INPUT DATA
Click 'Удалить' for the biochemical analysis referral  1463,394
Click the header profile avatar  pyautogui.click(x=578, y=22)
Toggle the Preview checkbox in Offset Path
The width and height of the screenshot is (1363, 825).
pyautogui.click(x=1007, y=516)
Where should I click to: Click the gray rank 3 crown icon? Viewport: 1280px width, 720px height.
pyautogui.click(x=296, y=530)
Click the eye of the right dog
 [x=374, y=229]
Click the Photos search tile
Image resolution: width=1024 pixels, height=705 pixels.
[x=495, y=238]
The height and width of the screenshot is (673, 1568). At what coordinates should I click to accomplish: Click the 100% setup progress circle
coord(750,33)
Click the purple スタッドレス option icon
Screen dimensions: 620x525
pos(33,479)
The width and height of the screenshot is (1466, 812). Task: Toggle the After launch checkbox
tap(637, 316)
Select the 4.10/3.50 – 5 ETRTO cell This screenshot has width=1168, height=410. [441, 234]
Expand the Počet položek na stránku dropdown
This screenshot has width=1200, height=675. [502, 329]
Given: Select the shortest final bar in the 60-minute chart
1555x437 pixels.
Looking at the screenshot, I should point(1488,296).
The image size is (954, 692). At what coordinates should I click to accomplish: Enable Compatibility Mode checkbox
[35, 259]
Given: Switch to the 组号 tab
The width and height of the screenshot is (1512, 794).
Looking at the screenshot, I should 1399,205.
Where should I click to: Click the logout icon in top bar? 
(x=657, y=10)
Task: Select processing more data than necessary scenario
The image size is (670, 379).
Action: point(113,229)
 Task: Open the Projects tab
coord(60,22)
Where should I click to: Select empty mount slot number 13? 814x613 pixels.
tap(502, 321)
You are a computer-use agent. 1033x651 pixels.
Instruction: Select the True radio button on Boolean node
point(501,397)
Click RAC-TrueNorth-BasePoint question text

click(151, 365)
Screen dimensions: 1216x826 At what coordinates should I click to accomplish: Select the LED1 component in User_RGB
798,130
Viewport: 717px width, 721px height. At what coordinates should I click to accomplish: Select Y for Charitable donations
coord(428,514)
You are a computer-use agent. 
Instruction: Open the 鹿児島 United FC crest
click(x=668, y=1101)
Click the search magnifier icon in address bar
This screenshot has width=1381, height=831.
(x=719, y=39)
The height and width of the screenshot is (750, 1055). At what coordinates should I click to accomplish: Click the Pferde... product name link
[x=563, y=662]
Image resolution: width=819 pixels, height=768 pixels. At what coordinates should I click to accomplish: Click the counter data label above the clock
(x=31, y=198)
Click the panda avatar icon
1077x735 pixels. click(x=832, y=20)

WORK REQUIRED
Please reproduce the entire listing. Keep it identical.

SOLVED PROBLEM
Click 'Удалить' for the biochemical analysis referral  1463,394
Click the header profile avatar  pyautogui.click(x=578, y=22)
Toggle the Preview checkbox in Offset Path
The width and height of the screenshot is (1363, 825).
pyautogui.click(x=1007, y=516)
Where should I click to: Click the gray rank 3 crown icon? Viewport: 1280px width, 720px height.
pyautogui.click(x=296, y=530)
Click the eye of the right dog
 [x=374, y=229]
Click the Photos search tile
Image resolution: width=1024 pixels, height=705 pixels.
[x=495, y=238]
The height and width of the screenshot is (673, 1568). At what coordinates should I click to accomplish: Click the 100% setup progress circle
coord(750,33)
Click the purple スタッドレス option icon
Screen dimensions: 620x525
pos(33,479)
The width and height of the screenshot is (1466, 812). Task: Toggle the After launch checkbox
tap(637, 316)
Select the 4.10/3.50 – 5 ETRTO cell This screenshot has width=1168, height=410. [441, 234]
Expand the Počet položek na stránku dropdown
This screenshot has width=1200, height=675. [502, 329]
Given: Select the shortest final bar in the 60-minute chart
1555x437 pixels.
Looking at the screenshot, I should point(1488,296).
The image size is (954, 692). At what coordinates should I click to accomplish: Enable Compatibility Mode checkbox
[35, 259]
Given: Switch to the 组号 tab
The width and height of the screenshot is (1512, 794).
Looking at the screenshot, I should 1399,205.
Where should I click to: Click the logout icon in top bar? 
(x=657, y=10)
Task: Select processing more data than necessary scenario
The image size is (670, 379).
Action: point(113,229)
 Task: Open the Projects tab
coord(60,22)
Where should I click to: Select empty mount slot number 13? 814x613 pixels.
tap(502, 321)
You are a computer-use agent. 1033x651 pixels.
Instruction: Select the True radio button on Boolean node
point(501,397)
Click RAC-TrueNorth-BasePoint question text

click(151, 365)
Screen dimensions: 1216x826 At what coordinates should I click to accomplish: Select the LED1 component in User_RGB
798,130
Viewport: 717px width, 721px height. At what coordinates should I click to accomplish: Select Y for Charitable donations
coord(428,514)
You are a computer-use agent. 
Instruction: Open the 鹿児島 United FC crest
click(x=668, y=1101)
Click the search magnifier icon in address bar
This screenshot has width=1381, height=831.
(x=719, y=39)
The height and width of the screenshot is (750, 1055). At what coordinates should I click to accomplish: Click the Pferde... product name link
[x=563, y=662]
Image resolution: width=819 pixels, height=768 pixels. At what coordinates should I click to accomplish: Click the counter data label above the clock
(x=31, y=198)
Click the panda avatar icon
1077x735 pixels. click(x=832, y=20)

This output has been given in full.